Monday, March 10, 2008

The Catlins

The Catlins - the name that conjures up images of a corner of New Zealand untainted by the modern world - a place where time has stood still and a visitor may enjoy forest, wildlife and the life-style of a bygone era. This image is a true reflection. Accidents of history have favoured protection of the Catlins and it still retains many accessible wildlife havens in its varied hill and scenic coast.

Visitors to the Catlins should plan to stay at least two or three days to fully explore this very unique area with its wildlife and spectacular natural places. The Catlins is a great place to stay and enjoy, and to get a little off the beaten track!

The map below illustrates the Southern Scenic Route. The route runs from Dunedin in the North through to Invercargill in the South (passing through the Catlins) and up to Te Anau.It is clearly marked along the highway with frequent signposts. The road is now fully sealed, but is winding and narrow in places, so care must be taken.


The Catlins is a region of forest, countryside and coast between Kaka Point and Fortrose on the south-eastern corner of the South Island. Owaka, the main town, has a population of around 400 and a collection of essential shops and services. Accommodation in the Catlins area is full of local character, especially if you choose to stay in B & Bs, farmstays and self-contained cottages.
A quick history

The Catlins' first human inhabitants were Maori of the Kati Mamoe, Waitaha and Kai Tahu tribes, which today are known collectively as Ngai Tahu. No formal Maori pa (forts) were located in the Catlins, but there were many hunting camps. The area was once inhabited by giant flightless birds known as moa, and the timber of the forest was ideal for canoe construction.

European whalers arrived in the early 1800s, followed by settlers who came to farm the land and harvest the dense native forest. The area gets its name from Edward Cattlin, the ship's captain who purchased a large tract of land from local Maori in 1840. However authorities didn't formally transfer the land until 1873, a little late for Captain Cattlin who had died in Sydney 17 years earlier.

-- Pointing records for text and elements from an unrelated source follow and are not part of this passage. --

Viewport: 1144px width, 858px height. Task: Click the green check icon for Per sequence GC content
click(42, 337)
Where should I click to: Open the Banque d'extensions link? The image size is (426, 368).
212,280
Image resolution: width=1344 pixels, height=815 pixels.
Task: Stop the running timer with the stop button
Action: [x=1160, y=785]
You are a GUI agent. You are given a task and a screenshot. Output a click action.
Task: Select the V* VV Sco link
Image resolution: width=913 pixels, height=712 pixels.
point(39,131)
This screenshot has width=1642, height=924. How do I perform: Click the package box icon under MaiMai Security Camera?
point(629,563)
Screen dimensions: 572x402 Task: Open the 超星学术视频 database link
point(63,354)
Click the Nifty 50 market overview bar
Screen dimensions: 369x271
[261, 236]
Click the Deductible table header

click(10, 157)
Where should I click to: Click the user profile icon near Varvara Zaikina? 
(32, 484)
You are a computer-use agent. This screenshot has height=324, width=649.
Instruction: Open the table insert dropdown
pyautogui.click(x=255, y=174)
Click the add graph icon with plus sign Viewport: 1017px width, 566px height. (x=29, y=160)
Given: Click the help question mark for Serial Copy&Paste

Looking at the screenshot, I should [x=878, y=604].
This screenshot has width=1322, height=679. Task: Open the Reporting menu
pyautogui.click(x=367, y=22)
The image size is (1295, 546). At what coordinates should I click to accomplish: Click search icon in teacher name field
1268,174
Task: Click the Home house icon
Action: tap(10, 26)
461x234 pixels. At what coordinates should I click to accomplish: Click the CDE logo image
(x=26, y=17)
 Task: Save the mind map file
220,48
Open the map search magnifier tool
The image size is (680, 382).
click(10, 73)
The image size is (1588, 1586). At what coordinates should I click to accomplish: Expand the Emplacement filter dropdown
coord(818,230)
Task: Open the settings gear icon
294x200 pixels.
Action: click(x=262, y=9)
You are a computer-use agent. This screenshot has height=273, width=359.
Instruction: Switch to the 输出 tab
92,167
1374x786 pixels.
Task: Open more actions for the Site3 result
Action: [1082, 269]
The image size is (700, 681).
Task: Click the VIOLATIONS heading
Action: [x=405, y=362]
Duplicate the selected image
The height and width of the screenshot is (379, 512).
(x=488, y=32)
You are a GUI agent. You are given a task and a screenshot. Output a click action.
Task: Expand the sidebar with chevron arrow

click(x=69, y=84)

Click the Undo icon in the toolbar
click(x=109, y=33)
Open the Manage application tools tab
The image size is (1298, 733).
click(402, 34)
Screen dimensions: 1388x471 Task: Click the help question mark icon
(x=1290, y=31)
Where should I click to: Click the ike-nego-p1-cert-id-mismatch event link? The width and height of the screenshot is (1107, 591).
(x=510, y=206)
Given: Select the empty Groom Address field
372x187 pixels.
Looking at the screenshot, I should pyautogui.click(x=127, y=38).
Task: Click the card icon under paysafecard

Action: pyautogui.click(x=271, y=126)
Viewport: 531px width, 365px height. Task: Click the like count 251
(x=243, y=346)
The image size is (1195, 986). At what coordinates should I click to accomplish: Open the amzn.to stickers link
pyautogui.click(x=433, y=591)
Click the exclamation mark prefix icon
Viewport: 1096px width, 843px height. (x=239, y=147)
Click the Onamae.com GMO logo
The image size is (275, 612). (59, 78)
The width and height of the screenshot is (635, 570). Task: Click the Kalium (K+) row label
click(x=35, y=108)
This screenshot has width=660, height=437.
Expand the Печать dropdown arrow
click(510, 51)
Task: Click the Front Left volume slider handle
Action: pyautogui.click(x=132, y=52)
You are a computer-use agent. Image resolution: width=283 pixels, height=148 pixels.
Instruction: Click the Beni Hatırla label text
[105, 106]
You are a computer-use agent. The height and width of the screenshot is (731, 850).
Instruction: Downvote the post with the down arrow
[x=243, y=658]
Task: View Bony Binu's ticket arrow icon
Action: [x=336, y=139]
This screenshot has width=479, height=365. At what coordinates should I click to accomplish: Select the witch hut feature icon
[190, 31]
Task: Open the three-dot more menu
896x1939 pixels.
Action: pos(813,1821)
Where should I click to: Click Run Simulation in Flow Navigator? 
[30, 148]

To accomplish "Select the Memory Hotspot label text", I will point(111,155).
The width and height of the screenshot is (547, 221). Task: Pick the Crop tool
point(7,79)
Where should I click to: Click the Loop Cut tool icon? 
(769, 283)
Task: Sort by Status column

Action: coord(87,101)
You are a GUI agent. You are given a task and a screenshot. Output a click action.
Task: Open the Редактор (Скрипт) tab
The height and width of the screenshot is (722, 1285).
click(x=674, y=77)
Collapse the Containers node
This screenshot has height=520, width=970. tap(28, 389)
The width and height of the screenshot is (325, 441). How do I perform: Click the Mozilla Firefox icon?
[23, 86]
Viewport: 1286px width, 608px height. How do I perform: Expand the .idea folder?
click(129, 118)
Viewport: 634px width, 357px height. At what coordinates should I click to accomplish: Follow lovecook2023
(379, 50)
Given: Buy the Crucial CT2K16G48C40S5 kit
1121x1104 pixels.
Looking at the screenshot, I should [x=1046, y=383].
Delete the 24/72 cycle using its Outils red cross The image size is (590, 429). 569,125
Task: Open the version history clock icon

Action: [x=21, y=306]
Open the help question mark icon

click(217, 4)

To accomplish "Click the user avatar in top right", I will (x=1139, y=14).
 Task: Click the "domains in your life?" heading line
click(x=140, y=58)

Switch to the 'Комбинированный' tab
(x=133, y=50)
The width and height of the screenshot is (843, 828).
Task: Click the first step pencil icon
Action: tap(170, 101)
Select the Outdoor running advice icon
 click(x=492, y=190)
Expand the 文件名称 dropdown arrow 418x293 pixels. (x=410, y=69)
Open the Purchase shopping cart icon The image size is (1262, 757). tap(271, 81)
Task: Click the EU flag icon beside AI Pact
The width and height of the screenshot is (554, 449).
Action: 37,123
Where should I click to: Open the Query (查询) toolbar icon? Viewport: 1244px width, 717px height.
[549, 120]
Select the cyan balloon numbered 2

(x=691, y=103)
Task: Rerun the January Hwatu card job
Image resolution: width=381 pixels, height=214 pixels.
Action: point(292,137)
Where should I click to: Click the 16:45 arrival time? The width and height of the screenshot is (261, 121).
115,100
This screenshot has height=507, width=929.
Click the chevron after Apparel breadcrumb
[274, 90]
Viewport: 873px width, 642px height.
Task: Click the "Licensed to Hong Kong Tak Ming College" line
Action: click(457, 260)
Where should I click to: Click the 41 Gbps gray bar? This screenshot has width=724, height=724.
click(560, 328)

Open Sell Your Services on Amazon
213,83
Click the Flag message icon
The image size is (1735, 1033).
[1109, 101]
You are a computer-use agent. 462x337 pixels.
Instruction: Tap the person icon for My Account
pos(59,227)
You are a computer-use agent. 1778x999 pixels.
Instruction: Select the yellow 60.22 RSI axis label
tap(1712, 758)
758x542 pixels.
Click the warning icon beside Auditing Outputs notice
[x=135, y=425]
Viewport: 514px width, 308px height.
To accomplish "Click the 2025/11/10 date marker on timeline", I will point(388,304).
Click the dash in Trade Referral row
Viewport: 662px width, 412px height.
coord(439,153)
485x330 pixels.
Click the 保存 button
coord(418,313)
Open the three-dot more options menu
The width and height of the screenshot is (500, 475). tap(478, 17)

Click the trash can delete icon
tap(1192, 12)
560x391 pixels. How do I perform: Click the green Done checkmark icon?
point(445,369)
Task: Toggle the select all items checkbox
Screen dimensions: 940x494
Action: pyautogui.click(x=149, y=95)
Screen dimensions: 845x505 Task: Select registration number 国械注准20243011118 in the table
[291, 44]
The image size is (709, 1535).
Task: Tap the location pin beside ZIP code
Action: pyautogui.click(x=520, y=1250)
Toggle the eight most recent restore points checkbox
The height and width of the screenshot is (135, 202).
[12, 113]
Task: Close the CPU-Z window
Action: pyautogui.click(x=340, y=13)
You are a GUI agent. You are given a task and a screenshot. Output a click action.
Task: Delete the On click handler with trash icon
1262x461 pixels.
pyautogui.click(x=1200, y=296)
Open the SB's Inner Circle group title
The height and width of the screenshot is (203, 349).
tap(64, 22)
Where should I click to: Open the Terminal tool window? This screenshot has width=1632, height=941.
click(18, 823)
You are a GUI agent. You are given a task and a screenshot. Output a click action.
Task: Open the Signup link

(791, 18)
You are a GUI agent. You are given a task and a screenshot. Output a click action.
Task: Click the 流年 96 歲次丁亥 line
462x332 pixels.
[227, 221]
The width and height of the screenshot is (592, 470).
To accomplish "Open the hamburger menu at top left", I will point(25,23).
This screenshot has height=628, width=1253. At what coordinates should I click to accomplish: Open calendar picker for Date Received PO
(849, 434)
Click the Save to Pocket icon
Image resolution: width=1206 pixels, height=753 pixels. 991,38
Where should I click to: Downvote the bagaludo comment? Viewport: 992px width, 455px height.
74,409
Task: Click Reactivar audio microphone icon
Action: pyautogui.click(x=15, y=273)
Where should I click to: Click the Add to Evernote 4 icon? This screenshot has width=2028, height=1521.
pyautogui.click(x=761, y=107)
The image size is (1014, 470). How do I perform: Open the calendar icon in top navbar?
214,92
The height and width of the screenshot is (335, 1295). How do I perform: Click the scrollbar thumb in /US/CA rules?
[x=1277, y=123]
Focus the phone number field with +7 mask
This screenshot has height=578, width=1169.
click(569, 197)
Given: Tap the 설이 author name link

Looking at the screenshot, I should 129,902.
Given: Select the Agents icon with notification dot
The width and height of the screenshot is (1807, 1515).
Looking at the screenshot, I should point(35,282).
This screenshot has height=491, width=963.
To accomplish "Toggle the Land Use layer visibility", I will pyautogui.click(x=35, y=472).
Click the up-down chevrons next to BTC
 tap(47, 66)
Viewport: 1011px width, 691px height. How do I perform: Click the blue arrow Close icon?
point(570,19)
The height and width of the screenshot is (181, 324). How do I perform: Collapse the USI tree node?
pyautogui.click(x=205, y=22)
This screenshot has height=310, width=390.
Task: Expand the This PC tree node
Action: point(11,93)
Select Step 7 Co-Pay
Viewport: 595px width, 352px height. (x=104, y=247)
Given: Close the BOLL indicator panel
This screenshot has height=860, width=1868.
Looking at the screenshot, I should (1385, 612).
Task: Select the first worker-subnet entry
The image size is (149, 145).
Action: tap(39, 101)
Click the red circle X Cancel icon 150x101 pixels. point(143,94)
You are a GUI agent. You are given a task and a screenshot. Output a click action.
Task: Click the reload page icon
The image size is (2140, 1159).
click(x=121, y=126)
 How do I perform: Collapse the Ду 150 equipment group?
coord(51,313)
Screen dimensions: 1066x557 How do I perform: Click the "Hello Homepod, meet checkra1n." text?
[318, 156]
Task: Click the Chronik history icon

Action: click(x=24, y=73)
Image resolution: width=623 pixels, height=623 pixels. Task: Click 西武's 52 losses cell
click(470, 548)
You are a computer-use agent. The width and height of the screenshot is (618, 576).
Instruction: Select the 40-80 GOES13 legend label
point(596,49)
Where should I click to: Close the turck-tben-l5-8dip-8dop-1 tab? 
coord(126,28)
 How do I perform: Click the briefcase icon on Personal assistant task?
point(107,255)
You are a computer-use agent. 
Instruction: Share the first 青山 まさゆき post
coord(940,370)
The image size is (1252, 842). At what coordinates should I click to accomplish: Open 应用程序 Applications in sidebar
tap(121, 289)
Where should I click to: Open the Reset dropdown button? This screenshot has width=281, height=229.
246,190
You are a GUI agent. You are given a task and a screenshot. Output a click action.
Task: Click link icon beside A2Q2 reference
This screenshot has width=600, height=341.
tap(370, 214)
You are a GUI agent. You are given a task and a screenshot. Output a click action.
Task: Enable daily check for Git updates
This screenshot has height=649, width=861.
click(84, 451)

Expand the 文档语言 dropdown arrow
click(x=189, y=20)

The Catlins coast has always been a challenge for mariners, and shipwreck stories abound in the area. The most tragic shipwreck occurred in 1881, when the SS Tararua struck the reef at Waipapa Point, resulting in the loss of 131 lives. It was the worst sea disaster in New Zealand’s history and led to the construction of the Waipapa Point lighthouse. Another historic lighthouse, at Nugget Point, guards the other end of the coast.

Photogenic geography
Beneath the Catlins' forest and farmland, Triassic and Jurassic sandstones and mudstones often reveal interesting fossils. At Curio Bay you'll find the petrified remains of a forest that’s over 160 million years old. The fossilised trees were closely related to modern kauri and Norfolk pine.

Another oddity is Jack's Blowhole, where a large sea cave has collapsed to leave a deep ocean-filled hole in the middle of a field. At the northern end of Waipati Beach you can walk to a series of tall sea caves - these caves are accessible two hours either side of low tide.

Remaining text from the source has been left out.